Report the number of lines in the listing below that contain the string "cross". Give only the number.
==========
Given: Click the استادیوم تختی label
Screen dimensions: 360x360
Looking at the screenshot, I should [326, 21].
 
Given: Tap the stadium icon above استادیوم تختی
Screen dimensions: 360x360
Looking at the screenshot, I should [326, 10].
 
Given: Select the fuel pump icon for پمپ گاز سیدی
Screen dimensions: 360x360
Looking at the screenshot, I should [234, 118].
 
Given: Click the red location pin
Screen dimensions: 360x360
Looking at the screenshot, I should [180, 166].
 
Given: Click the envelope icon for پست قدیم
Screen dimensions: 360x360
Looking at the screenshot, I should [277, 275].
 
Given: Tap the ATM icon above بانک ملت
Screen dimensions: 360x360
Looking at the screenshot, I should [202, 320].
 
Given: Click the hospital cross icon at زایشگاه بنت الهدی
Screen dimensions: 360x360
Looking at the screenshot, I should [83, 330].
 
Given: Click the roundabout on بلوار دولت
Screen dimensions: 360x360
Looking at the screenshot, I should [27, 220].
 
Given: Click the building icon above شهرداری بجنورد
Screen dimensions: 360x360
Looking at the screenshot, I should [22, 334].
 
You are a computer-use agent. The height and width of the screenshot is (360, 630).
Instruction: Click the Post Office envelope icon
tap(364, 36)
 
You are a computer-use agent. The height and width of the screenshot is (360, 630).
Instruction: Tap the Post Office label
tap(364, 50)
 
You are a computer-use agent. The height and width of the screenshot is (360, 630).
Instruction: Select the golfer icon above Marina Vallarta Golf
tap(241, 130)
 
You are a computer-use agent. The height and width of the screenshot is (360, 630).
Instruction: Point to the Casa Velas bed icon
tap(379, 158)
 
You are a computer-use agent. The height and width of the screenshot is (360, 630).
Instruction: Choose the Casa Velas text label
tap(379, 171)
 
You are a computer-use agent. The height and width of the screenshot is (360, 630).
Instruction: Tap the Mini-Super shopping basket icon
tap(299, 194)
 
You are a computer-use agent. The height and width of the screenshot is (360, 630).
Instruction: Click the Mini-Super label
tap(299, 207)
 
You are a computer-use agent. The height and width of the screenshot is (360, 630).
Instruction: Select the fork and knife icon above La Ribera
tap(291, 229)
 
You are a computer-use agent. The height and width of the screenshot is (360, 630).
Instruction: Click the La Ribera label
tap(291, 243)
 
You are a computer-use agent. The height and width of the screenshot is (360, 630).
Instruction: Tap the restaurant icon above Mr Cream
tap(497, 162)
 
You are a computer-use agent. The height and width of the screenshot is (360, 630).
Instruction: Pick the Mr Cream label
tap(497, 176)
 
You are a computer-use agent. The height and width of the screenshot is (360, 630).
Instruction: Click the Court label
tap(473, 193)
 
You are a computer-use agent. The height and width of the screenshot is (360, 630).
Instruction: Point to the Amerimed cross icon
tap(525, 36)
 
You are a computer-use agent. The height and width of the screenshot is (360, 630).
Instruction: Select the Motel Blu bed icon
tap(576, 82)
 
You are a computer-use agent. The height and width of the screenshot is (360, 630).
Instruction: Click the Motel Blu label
==========
» In response
2